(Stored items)
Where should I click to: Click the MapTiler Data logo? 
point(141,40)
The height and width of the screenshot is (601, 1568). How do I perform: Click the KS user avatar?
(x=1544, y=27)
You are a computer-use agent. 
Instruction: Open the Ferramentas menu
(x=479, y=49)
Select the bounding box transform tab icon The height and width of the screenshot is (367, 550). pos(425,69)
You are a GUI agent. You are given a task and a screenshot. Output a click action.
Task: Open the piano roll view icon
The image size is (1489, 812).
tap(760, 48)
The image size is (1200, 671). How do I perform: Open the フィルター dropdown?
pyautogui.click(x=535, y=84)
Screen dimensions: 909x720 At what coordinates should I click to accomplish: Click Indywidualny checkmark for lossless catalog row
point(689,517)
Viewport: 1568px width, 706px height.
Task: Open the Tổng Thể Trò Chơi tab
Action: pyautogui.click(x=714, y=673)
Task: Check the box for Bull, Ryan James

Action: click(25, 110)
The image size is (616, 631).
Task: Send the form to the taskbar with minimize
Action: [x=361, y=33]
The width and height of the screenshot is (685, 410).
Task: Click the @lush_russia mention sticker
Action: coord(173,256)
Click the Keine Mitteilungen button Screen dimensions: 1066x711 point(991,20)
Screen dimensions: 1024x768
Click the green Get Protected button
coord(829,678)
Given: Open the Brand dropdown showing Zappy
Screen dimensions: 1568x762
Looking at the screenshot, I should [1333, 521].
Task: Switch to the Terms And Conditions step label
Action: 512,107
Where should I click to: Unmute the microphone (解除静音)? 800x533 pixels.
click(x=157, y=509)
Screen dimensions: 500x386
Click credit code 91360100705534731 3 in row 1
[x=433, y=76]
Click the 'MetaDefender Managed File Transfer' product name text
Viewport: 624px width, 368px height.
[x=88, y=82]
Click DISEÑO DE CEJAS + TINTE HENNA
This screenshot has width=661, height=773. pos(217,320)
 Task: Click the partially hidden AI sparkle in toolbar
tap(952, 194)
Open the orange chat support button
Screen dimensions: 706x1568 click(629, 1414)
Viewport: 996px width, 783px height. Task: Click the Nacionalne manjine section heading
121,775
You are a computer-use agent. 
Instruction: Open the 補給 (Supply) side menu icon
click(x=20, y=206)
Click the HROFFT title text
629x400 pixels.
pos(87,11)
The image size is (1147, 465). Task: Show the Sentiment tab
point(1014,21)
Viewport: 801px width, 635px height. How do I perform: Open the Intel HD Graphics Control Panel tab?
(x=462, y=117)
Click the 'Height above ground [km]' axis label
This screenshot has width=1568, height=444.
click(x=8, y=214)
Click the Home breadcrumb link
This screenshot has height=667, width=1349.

> What you are asked to do: Would you retype exactly the lines above, from the line with "Select the bounding" to the line with "Click the Home breadcrumb link", with both end lines kept and nothing more?

> Result of this exercise:
Select the bounding box transform tab icon The height and width of the screenshot is (367, 550). pos(425,69)
You are a GUI agent. You are given a task and a screenshot. Output a click action.
Task: Open the piano roll view icon
The image size is (1489, 812).
tap(760, 48)
The image size is (1200, 671). How do I perform: Open the フィルター dropdown?
pyautogui.click(x=535, y=84)
Screen dimensions: 909x720 At what coordinates should I click to accomplish: Click Indywidualny checkmark for lossless catalog row
point(689,517)
Viewport: 1568px width, 706px height.
Task: Open the Tổng Thể Trò Chơi tab
Action: pyautogui.click(x=714, y=673)
Task: Check the box for Bull, Ryan James

Action: click(25, 110)
The image size is (616, 631).
Task: Send the form to the taskbar with minimize
Action: [x=361, y=33]
The width and height of the screenshot is (685, 410).
Task: Click the @lush_russia mention sticker
Action: coord(173,256)
Click the Keine Mitteilungen button Screen dimensions: 1066x711 point(991,20)
Screen dimensions: 1024x768
Click the green Get Protected button
coord(829,678)
Given: Open the Brand dropdown showing Zappy
Screen dimensions: 1568x762
Looking at the screenshot, I should [1333, 521].
Task: Switch to the Terms And Conditions step label
Action: 512,107
Where should I click to: Unmute the microphone (解除静音)? 800x533 pixels.
click(x=157, y=509)
Screen dimensions: 500x386
Click credit code 91360100705534731 3 in row 1
[x=433, y=76]
Click the 'MetaDefender Managed File Transfer' product name text
Viewport: 624px width, 368px height.
[x=88, y=82]
Click DISEÑO DE CEJAS + TINTE HENNA
This screenshot has width=661, height=773. pos(217,320)
 Task: Click the partially hidden AI sparkle in toolbar
tap(952, 194)
Open the orange chat support button
Screen dimensions: 706x1568 click(629, 1414)
Viewport: 996px width, 783px height. Task: Click the Nacionalne manjine section heading
121,775
You are a computer-use agent. 
Instruction: Open the 補給 (Supply) side menu icon
click(x=20, y=206)
Click the HROFFT title text
629x400 pixels.
pos(87,11)
The image size is (1147, 465). Task: Show the Sentiment tab
point(1014,21)
Viewport: 801px width, 635px height. How do I perform: Open the Intel HD Graphics Control Panel tab?
(x=462, y=117)
Click the 'Height above ground [km]' axis label
This screenshot has width=1568, height=444.
click(x=8, y=214)
Click the Home breadcrumb link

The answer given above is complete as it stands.